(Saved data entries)
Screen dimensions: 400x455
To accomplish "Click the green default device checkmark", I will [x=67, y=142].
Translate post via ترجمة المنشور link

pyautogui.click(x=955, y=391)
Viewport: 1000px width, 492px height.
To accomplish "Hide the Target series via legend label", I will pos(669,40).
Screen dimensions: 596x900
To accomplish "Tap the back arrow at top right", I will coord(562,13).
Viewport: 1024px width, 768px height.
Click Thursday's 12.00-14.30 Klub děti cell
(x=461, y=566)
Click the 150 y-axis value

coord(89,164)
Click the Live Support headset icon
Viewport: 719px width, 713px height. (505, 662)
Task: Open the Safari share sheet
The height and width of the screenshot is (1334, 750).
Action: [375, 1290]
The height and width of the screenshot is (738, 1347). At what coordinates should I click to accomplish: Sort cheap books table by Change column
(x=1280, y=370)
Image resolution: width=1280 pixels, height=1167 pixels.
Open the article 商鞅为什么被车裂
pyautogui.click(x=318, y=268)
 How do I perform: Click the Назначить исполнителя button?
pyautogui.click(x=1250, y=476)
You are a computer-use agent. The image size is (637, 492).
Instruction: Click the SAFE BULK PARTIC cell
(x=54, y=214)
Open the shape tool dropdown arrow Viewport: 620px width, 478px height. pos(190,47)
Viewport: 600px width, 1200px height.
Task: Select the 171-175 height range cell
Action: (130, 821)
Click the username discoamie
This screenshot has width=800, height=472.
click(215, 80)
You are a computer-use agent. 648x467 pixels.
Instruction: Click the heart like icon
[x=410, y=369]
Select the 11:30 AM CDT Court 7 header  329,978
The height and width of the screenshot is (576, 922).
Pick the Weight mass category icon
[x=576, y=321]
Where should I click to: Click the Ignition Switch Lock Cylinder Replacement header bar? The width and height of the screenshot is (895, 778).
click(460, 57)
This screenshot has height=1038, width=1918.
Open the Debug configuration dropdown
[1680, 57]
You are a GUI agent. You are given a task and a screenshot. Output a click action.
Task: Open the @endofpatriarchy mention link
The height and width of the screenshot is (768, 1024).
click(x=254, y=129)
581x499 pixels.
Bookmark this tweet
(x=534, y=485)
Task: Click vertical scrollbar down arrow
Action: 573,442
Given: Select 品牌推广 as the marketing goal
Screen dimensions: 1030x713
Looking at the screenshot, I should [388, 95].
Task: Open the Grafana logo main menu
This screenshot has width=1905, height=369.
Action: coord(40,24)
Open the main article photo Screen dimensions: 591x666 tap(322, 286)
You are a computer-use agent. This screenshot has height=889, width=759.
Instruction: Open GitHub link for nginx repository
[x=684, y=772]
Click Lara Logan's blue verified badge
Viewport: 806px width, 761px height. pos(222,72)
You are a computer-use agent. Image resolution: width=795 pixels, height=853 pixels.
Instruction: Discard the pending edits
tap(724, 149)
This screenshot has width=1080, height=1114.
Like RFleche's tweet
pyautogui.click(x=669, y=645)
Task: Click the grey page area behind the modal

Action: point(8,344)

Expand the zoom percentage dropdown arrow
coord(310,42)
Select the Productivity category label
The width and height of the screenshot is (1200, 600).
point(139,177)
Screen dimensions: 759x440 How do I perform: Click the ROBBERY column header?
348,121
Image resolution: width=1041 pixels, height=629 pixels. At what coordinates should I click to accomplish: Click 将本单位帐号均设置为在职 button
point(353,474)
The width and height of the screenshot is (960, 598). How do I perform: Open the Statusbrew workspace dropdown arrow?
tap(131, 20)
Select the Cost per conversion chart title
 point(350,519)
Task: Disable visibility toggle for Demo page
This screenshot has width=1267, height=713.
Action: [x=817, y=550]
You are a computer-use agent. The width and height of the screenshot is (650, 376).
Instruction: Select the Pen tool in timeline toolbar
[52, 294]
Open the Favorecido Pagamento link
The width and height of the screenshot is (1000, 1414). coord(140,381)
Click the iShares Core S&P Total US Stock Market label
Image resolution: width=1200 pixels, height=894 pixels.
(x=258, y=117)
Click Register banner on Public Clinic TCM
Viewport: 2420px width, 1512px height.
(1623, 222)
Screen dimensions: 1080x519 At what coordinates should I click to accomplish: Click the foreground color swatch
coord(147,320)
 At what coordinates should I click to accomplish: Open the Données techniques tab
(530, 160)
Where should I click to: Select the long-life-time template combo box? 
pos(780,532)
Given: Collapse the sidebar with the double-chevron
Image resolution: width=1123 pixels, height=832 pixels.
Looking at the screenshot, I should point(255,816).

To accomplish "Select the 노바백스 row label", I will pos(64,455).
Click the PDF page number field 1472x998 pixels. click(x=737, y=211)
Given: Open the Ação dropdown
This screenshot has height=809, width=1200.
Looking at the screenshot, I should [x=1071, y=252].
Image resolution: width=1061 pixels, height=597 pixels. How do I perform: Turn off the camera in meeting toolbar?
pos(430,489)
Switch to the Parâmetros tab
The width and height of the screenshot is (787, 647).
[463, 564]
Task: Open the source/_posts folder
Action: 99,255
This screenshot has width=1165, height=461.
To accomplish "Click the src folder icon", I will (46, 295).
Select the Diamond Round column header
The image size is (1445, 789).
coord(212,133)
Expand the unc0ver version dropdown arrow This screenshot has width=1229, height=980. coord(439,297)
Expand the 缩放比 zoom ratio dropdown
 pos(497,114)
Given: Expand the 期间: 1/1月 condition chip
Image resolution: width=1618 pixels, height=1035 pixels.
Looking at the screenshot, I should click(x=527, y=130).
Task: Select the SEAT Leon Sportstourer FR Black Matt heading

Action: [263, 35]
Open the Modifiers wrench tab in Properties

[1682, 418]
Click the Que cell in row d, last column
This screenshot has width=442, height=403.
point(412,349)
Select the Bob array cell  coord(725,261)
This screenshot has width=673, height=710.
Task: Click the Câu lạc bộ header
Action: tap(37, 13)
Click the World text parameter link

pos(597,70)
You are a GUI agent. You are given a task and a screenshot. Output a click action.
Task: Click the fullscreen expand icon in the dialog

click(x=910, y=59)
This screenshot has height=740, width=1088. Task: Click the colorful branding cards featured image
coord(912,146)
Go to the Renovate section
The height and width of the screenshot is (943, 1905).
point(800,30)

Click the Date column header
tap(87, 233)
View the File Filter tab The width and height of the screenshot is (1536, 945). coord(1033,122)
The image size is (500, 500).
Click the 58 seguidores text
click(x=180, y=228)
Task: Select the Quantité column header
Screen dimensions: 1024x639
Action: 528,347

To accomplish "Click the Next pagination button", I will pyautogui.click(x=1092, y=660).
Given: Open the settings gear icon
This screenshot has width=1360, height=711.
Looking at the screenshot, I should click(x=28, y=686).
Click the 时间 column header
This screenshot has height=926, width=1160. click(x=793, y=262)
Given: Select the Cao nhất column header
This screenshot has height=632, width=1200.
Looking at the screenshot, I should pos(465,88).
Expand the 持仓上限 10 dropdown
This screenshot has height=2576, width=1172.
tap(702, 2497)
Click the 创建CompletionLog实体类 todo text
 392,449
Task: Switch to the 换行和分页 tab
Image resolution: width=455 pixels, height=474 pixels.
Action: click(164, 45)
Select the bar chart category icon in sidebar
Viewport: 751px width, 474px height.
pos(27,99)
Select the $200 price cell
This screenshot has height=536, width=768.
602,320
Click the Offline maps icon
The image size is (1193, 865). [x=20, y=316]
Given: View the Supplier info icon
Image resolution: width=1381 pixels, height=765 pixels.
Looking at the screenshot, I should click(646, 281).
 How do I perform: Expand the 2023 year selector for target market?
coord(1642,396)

# PROBLEM
Type the records out again. Match them exactly.

# PROBLEM SOLUTION
Screen dimensions: 400x455
To accomplish "Click the green default device checkmark", I will [x=67, y=142].
Translate post via ترجمة المنشور link

pyautogui.click(x=955, y=391)
Viewport: 1000px width, 492px height.
To accomplish "Hide the Target series via legend label", I will pos(669,40).
Screen dimensions: 596x900
To accomplish "Tap the back arrow at top right", I will coord(562,13).
Viewport: 1024px width, 768px height.
Click Thursday's 12.00-14.30 Klub děti cell
(x=461, y=566)
Click the 150 y-axis value

coord(89,164)
Click the Live Support headset icon
Viewport: 719px width, 713px height. (505, 662)
Task: Open the Safari share sheet
The height and width of the screenshot is (1334, 750).
Action: [375, 1290]
The height and width of the screenshot is (738, 1347). At what coordinates should I click to accomplish: Sort cheap books table by Change column
(x=1280, y=370)
Image resolution: width=1280 pixels, height=1167 pixels.
Open the article 商鞅为什么被车裂
pyautogui.click(x=318, y=268)
 How do I perform: Click the Назначить исполнителя button?
pyautogui.click(x=1250, y=476)
You are a computer-use agent. The image size is (637, 492).
Instruction: Click the SAFE BULK PARTIC cell
(x=54, y=214)
Open the shape tool dropdown arrow Viewport: 620px width, 478px height. pos(190,47)
Viewport: 600px width, 1200px height.
Task: Select the 171-175 height range cell
Action: (130, 821)
Click the username discoamie
This screenshot has width=800, height=472.
click(215, 80)
You are a computer-use agent. 648x467 pixels.
Instruction: Click the heart like icon
[x=410, y=369]
Select the 11:30 AM CDT Court 7 header  329,978
The height and width of the screenshot is (576, 922).
Pick the Weight mass category icon
[x=576, y=321]
Where should I click to: Click the Ignition Switch Lock Cylinder Replacement header bar? The width and height of the screenshot is (895, 778).
click(460, 57)
This screenshot has height=1038, width=1918.
Open the Debug configuration dropdown
[1680, 57]
You are a GUI agent. You are given a task and a screenshot. Output a click action.
Task: Open the @endofpatriarchy mention link
The height and width of the screenshot is (768, 1024).
click(x=254, y=129)
581x499 pixels.
Bookmark this tweet
(x=534, y=485)
Task: Click vertical scrollbar down arrow
Action: 573,442
Given: Select 品牌推广 as the marketing goal
Screen dimensions: 1030x713
Looking at the screenshot, I should [388, 95].
Task: Open the Grafana logo main menu
This screenshot has width=1905, height=369.
Action: coord(40,24)
Open the main article photo Screen dimensions: 591x666 tap(322, 286)
You are a computer-use agent. This screenshot has height=889, width=759.
Instruction: Open GitHub link for nginx repository
[x=684, y=772]
Click Lara Logan's blue verified badge
Viewport: 806px width, 761px height. pos(222,72)
You are a computer-use agent. Image resolution: width=795 pixels, height=853 pixels.
Instruction: Discard the pending edits
tap(724, 149)
This screenshot has width=1080, height=1114.
Like RFleche's tweet
pyautogui.click(x=669, y=645)
Task: Click the grey page area behind the modal

Action: point(8,344)

Expand the zoom percentage dropdown arrow
coord(310,42)
Select the Productivity category label
The width and height of the screenshot is (1200, 600).
point(139,177)
Screen dimensions: 759x440 How do I perform: Click the ROBBERY column header?
348,121
Image resolution: width=1041 pixels, height=629 pixels. At what coordinates should I click to accomplish: Click 将本单位帐号均设置为在职 button
point(353,474)
The width and height of the screenshot is (960, 598). How do I perform: Open the Statusbrew workspace dropdown arrow?
tap(131, 20)
Select the Cost per conversion chart title
 point(350,519)
Task: Disable visibility toggle for Demo page
This screenshot has width=1267, height=713.
Action: [x=817, y=550]
You are a computer-use agent. The width and height of the screenshot is (650, 376).
Instruction: Select the Pen tool in timeline toolbar
[52, 294]
Open the Favorecido Pagamento link
The width and height of the screenshot is (1000, 1414). coord(140,381)
Click the iShares Core S&P Total US Stock Market label
Image resolution: width=1200 pixels, height=894 pixels.
(x=258, y=117)
Click Register banner on Public Clinic TCM
Viewport: 2420px width, 1512px height.
(1623, 222)
Screen dimensions: 1080x519 At what coordinates should I click to accomplish: Click the foreground color swatch
coord(147,320)
 At what coordinates should I click to accomplish: Open the Données techniques tab
(530, 160)
Where should I click to: Select the long-life-time template combo box? 
pos(780,532)
Given: Collapse the sidebar with the double-chevron
Image resolution: width=1123 pixels, height=832 pixels.
Looking at the screenshot, I should point(255,816).

To accomplish "Select the 노바백스 row label", I will pos(64,455).
Click the PDF page number field 1472x998 pixels. click(x=737, y=211)
Given: Open the Ação dropdown
This screenshot has height=809, width=1200.
Looking at the screenshot, I should [x=1071, y=252].
Image resolution: width=1061 pixels, height=597 pixels. How do I perform: Turn off the camera in meeting toolbar?
pos(430,489)
Switch to the Parâmetros tab
The width and height of the screenshot is (787, 647).
[463, 564]
Task: Open the source/_posts folder
Action: 99,255
This screenshot has width=1165, height=461.
To accomplish "Click the src folder icon", I will (46, 295).
Select the Diamond Round column header
The image size is (1445, 789).
coord(212,133)
Expand the unc0ver version dropdown arrow This screenshot has width=1229, height=980. coord(439,297)
Expand the 缩放比 zoom ratio dropdown
 pos(497,114)
Given: Expand the 期间: 1/1月 condition chip
Image resolution: width=1618 pixels, height=1035 pixels.
Looking at the screenshot, I should click(x=527, y=130).
Task: Select the SEAT Leon Sportstourer FR Black Matt heading

Action: [263, 35]
Open the Modifiers wrench tab in Properties

[1682, 418]
Click the Que cell in row d, last column
This screenshot has width=442, height=403.
point(412,349)
Select the Bob array cell  coord(725,261)
This screenshot has width=673, height=710.
Task: Click the Câu lạc bộ header
Action: tap(37, 13)
Click the World text parameter link

pos(597,70)
You are a GUI agent. You are given a task and a screenshot. Output a click action.
Task: Click the fullscreen expand icon in the dialog

click(x=910, y=59)
This screenshot has height=740, width=1088. Task: Click the colorful branding cards featured image
coord(912,146)
Go to the Renovate section
The height and width of the screenshot is (943, 1905).
point(800,30)

Click the Date column header
tap(87, 233)
View the File Filter tab The width and height of the screenshot is (1536, 945). coord(1033,122)
The image size is (500, 500).
Click the 58 seguidores text
click(x=180, y=228)
Task: Select the Quantité column header
Screen dimensions: 1024x639
Action: 528,347

To accomplish "Click the Next pagination button", I will pyautogui.click(x=1092, y=660).
Given: Open the settings gear icon
This screenshot has width=1360, height=711.
Looking at the screenshot, I should click(x=28, y=686).
Click the 时间 column header
This screenshot has height=926, width=1160. click(x=793, y=262)
Given: Select the Cao nhất column header
This screenshot has height=632, width=1200.
Looking at the screenshot, I should pos(465,88).
Expand the 持仓上限 10 dropdown
This screenshot has height=2576, width=1172.
tap(702, 2497)
Click the 创建CompletionLog实体类 todo text
 392,449
Task: Switch to the 换行和分页 tab
Image resolution: width=455 pixels, height=474 pixels.
Action: click(164, 45)
Select the bar chart category icon in sidebar
Viewport: 751px width, 474px height.
pos(27,99)
Select the $200 price cell
This screenshot has height=536, width=768.
602,320
Click the Offline maps icon
The image size is (1193, 865). [x=20, y=316]
Given: View the Supplier info icon
Image resolution: width=1381 pixels, height=765 pixels.
Looking at the screenshot, I should click(646, 281).
 How do I perform: Expand the 2023 year selector for target market?
coord(1642,396)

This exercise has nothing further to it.